*** Opening of Given records ***
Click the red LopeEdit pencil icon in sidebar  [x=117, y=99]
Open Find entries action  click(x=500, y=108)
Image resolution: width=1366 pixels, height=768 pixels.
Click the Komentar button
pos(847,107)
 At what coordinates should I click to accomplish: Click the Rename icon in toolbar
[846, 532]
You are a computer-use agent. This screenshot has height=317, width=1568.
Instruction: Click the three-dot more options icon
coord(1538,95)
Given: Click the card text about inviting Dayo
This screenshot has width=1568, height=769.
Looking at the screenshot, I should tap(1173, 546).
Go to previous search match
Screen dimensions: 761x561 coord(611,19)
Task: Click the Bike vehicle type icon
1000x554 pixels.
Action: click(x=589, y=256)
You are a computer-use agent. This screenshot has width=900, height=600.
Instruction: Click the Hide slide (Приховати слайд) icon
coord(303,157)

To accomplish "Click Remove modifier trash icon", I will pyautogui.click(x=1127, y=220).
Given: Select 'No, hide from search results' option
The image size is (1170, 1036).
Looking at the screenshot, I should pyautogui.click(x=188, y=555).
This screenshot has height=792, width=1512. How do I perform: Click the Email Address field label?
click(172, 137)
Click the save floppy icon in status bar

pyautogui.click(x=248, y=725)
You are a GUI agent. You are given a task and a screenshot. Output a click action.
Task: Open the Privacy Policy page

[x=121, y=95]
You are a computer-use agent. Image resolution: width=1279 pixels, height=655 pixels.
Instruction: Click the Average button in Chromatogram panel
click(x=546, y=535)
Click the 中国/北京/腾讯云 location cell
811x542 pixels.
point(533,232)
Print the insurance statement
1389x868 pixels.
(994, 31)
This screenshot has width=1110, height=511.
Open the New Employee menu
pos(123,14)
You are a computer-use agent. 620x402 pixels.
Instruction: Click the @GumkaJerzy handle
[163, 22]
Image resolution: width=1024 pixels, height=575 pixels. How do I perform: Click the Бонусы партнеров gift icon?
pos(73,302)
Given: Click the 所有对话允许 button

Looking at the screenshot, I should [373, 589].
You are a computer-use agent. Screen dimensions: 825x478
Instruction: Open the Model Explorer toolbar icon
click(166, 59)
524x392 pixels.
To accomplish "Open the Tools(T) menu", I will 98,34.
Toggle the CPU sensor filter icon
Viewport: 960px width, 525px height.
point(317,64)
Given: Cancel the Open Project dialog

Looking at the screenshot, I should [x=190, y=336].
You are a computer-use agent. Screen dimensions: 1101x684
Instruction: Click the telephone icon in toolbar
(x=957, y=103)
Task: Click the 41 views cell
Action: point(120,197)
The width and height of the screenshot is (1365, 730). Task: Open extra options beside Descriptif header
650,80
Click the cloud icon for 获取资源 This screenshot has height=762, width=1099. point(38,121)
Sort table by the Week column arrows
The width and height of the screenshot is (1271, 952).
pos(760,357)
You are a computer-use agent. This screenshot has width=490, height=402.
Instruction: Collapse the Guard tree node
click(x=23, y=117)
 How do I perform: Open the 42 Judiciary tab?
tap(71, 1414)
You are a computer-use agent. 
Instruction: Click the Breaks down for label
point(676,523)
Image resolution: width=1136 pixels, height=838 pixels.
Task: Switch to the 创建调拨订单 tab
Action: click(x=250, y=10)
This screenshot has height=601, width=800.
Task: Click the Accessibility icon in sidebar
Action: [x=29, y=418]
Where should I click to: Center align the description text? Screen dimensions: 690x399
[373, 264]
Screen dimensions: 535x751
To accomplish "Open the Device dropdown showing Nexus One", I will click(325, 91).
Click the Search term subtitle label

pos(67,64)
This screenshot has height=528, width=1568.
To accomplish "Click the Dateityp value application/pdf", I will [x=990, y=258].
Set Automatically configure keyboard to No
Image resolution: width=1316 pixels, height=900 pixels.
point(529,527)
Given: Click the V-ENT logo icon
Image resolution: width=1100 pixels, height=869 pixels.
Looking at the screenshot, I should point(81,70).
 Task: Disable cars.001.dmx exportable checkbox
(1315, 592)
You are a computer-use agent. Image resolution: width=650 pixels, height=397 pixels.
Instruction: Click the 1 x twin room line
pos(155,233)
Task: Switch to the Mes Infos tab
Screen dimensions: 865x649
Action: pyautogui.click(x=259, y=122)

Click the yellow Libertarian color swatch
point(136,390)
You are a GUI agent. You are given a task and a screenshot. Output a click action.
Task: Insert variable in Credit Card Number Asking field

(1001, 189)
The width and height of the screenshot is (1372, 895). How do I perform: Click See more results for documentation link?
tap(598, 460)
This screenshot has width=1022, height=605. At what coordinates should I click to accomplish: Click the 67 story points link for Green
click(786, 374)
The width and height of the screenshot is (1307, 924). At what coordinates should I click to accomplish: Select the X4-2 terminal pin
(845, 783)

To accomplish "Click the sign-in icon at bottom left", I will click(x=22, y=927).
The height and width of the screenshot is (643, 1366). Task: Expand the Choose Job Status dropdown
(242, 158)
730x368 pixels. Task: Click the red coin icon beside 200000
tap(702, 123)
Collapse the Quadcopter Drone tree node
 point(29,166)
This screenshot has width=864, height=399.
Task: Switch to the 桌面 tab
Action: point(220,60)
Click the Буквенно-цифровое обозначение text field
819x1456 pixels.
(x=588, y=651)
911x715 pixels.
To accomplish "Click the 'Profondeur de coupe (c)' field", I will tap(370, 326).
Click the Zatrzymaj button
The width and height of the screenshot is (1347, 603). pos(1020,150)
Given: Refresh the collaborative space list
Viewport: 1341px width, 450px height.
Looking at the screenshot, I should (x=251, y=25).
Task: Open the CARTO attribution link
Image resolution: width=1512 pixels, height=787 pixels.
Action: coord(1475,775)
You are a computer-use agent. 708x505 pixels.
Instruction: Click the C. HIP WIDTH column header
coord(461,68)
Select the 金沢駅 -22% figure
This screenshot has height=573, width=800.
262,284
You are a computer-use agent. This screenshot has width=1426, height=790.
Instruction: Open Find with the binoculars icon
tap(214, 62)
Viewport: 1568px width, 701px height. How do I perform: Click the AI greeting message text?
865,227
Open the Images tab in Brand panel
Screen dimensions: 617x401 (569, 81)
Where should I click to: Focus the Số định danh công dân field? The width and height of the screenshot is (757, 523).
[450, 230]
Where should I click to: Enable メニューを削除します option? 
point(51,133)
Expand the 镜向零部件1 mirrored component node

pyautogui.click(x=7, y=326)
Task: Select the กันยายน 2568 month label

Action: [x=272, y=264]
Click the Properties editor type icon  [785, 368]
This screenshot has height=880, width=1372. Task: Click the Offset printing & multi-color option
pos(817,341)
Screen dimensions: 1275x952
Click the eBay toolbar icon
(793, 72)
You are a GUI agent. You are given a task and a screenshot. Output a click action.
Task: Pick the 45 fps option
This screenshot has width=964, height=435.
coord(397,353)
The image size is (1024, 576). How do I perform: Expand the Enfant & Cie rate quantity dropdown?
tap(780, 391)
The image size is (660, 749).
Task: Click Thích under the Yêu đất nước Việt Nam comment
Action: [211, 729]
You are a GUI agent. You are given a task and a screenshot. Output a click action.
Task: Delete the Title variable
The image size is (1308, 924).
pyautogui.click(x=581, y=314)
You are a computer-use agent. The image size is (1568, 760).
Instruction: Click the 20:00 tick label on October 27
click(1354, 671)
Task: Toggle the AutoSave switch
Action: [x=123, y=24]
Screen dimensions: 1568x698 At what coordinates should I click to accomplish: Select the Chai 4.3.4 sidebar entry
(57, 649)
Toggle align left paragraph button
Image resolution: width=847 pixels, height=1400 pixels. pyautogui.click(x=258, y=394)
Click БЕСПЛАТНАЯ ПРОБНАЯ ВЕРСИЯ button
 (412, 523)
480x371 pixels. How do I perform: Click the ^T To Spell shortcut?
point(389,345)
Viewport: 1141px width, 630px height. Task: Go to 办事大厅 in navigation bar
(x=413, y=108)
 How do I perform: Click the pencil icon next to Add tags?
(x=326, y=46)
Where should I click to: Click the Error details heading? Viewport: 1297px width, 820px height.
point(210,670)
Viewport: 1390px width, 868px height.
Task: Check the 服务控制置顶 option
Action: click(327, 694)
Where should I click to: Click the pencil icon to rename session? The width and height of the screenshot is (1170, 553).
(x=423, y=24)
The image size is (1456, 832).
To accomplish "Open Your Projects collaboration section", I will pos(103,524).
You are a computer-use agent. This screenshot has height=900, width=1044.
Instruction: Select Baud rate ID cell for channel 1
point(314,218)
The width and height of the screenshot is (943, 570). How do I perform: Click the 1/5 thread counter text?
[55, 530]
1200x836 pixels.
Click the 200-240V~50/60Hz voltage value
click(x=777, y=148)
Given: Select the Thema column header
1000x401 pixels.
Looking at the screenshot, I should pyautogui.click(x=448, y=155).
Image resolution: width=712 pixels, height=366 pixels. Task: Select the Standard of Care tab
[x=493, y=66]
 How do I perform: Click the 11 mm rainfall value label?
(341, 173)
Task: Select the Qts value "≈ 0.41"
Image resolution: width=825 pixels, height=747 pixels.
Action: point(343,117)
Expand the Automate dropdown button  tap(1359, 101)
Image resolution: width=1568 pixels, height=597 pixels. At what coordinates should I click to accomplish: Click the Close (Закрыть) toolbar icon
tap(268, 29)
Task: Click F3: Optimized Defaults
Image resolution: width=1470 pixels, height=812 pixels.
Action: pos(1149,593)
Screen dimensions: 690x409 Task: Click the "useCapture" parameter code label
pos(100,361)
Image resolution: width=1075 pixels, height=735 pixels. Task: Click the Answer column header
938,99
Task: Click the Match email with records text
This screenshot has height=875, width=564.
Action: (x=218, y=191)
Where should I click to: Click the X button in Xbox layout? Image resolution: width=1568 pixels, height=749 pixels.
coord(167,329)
*** Close of Given records ***
**Task instructions**
What is needed is a copy of every line above in which "type" appears.

**Solution for this problem**
Task: Click the Bike vehicle type icon
Click the Properties editor type icon  [785, 368]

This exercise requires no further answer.